He Says He Wants A Revolution
Michael Bennet wants to save democracy - and he's going to start with the Denver Public Schools system.
A normal conversation with the Bennets feels like a brief foray into Who's Who in America. For the Bennet children—Michael, James, and Holly—the broader world was never a far-off place. "Conversation in our household would be on public issues," says James Bennet, Michael's younger brother, currently the editor of The Atlantic. "We talked more about the Panama Canal than sports or the next family vacation."
Not that many aspects of Bennet's childhood weren't completely typical. They were. His mother, Suzanne, was even the kids' school librarian. But the "givens" in Bennet's life were what separated him from most Americans. It was taken for granted that education was important, that one graduated high school and went on to higher education. It was assumed that a man works hard for a living. It was ingrained in him that individuals are connected to history and are in turn responsible for it. And it was assumed that if you are successful, you give back.
Bennet's choice to go into the private sector with Anschutz was a departure from his father's guiding-light career. But Bennet liked the job—it was fast-paced, exciting, and he was gaining shrewd business skills. Not to mention that the experience at Anschutz, which lasted more than six years, made Bennet a rich man at 38. But the job had little intrinsic value to him. "Michael is a compulsive worker," says his brother James, "but it's gotta be for something a lot more meaningful than money."
When the opportunity arose to work in a job where he could make a contribution to the common good, Bennet proved his brother right. Leaving millions of dollars in stock on the table at Anschutz, Bennet quit his job to become Mayor John Hickenlooper's chief of staff. It was an easy decision. The money Bennet had earned at Anschutz meant he could buy a nice house, easily send his daughters to college, and work how and where he wanted for the rest of his life. "What I concluded was you don't know when these opportunities will arise," says Bennet. "If you miss them when they come they might not be there later."
For two years Bennet addressed Denver's $70 million budget crisis, helped negotiate the fallout from a rash of police shootings, and dealt with the DIA gate wars between Frontier and United airlines. "Michael is very even-tempered; no matter how chaotic, he's always in control," says Hickenlooper. "He also has good judgment in that he can anticipate, three or four years down the road, the consequences of doing something now. And most important, he's able to correct something that people are doing without criticizing them—they realize there's a better way to do something without feeling diminished."
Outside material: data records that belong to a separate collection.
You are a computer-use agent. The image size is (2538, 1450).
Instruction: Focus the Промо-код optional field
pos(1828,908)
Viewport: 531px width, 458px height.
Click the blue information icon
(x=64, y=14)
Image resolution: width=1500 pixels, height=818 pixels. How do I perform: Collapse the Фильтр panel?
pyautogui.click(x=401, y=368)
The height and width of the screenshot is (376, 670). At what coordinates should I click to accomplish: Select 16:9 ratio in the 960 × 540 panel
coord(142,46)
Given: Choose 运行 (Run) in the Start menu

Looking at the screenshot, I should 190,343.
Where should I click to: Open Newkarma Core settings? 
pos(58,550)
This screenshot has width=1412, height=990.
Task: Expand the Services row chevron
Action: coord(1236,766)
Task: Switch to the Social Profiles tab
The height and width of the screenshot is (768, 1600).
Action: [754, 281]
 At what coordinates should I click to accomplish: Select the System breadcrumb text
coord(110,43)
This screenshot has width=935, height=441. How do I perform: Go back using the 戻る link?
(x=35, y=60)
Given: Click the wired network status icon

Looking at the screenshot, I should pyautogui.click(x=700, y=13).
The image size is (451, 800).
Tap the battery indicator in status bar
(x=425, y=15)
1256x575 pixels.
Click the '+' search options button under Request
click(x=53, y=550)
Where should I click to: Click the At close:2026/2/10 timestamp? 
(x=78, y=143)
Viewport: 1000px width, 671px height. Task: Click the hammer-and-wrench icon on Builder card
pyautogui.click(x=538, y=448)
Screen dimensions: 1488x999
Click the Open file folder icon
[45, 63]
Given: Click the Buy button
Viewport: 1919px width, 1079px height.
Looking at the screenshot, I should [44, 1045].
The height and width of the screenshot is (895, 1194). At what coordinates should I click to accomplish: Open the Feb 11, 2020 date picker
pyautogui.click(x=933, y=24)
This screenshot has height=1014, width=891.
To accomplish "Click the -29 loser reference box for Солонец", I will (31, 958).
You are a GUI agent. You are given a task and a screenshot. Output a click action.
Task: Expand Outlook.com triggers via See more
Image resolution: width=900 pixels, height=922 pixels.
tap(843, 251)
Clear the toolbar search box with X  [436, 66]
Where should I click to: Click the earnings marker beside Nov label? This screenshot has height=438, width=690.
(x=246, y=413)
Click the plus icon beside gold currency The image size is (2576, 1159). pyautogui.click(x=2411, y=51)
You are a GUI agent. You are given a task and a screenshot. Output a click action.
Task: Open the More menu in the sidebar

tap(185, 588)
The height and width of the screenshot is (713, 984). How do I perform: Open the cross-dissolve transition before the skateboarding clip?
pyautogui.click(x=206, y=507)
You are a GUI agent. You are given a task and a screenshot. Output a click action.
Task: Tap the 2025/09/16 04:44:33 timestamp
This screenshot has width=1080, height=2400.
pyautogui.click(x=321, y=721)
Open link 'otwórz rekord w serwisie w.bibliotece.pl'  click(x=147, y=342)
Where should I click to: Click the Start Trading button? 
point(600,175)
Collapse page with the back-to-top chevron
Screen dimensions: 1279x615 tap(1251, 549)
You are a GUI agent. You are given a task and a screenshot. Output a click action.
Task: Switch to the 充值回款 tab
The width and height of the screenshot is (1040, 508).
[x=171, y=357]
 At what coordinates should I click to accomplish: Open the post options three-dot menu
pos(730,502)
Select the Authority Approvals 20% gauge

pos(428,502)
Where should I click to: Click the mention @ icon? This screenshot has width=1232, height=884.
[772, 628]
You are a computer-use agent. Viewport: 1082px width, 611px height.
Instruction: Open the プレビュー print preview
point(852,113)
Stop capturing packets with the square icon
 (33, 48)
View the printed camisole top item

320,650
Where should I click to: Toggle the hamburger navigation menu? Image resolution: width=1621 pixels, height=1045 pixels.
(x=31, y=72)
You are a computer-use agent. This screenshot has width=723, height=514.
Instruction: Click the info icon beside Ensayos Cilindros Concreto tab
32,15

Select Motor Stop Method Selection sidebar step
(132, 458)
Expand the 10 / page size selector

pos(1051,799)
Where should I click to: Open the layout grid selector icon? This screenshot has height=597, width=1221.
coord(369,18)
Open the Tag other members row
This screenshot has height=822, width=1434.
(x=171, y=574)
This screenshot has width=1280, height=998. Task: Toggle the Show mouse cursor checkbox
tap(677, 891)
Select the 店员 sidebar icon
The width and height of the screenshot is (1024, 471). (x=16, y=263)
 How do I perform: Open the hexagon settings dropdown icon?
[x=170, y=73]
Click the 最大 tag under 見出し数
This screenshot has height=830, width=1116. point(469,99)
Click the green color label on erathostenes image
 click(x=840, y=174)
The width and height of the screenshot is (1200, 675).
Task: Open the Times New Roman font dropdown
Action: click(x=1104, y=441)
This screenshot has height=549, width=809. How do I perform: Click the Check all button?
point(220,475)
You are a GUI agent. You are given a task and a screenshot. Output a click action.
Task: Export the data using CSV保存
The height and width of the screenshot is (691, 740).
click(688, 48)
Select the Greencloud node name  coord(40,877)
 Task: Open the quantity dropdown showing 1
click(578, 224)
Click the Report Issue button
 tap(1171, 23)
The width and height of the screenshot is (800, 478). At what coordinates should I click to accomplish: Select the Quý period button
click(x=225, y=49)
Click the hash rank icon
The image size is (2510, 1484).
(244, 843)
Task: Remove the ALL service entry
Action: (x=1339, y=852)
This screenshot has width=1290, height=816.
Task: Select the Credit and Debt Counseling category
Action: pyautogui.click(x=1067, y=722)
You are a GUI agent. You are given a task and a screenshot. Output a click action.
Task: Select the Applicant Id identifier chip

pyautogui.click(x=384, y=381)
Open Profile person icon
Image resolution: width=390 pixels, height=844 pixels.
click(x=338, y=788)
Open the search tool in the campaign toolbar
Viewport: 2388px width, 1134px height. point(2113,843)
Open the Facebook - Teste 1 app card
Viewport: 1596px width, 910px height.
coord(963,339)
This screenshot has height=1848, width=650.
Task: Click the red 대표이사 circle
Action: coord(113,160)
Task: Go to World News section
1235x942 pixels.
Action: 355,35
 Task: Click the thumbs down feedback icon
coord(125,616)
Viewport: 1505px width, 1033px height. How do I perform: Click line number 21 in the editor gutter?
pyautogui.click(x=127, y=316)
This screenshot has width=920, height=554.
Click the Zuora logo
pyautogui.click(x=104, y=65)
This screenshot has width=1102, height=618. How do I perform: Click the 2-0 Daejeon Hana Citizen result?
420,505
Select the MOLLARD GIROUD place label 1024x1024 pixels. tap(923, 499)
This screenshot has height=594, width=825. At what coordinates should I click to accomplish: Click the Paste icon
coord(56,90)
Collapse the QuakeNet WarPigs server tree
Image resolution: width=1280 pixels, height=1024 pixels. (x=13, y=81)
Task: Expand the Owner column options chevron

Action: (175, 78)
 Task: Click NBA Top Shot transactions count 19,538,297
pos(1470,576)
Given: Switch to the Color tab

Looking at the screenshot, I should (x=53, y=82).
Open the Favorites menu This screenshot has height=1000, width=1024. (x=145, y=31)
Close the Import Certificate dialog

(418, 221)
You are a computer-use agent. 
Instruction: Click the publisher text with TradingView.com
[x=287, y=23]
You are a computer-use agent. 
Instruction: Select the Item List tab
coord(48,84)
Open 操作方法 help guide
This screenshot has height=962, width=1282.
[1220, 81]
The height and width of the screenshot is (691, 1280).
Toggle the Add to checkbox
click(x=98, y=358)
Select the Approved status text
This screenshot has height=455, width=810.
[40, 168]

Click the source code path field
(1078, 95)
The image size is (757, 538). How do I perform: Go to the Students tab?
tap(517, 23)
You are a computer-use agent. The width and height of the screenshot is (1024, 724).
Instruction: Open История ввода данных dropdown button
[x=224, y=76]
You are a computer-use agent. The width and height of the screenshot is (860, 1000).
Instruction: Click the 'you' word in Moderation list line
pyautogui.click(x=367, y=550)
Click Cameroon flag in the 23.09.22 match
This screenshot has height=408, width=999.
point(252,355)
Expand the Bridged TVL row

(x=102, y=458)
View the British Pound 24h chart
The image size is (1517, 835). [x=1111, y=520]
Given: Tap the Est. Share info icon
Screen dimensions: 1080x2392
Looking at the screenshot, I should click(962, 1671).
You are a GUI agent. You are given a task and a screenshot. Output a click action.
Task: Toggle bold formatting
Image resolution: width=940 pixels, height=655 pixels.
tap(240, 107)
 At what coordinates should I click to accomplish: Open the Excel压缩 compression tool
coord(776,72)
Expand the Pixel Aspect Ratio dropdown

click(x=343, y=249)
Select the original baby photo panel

The chief of staff job was a good fit for Bennet—it appealed to his sense of civic duty and was challenging enough to keep his mind engaged. The substance of the job was ever-changing and wide-ranging, the mayor and his staff worked hard and believed in what they were doing, and goals were being met. "If you go back to what the mayor said he was going to do if he was elected and to what we did over that two-year period, there was an awful lot of consistency there," says Bennet. "Which I think is important—that part of the mission is to restore people's faith in their public institutions."
But other Denver public institutions weren't so successful. The ailing public school system was floundering, and when DPS Superintendent Jerry Wartgow announced he would be stepping down, a new public-service option opened up for Bennet. This opportunity was different, however. It would test Bennet unlike his two previous jobs. A highly educated, highly privileged white male without any educational background was going to educate teachers, empower principals, and save a generation of inner-city students. It was either going to be a daring rescue or career suicide.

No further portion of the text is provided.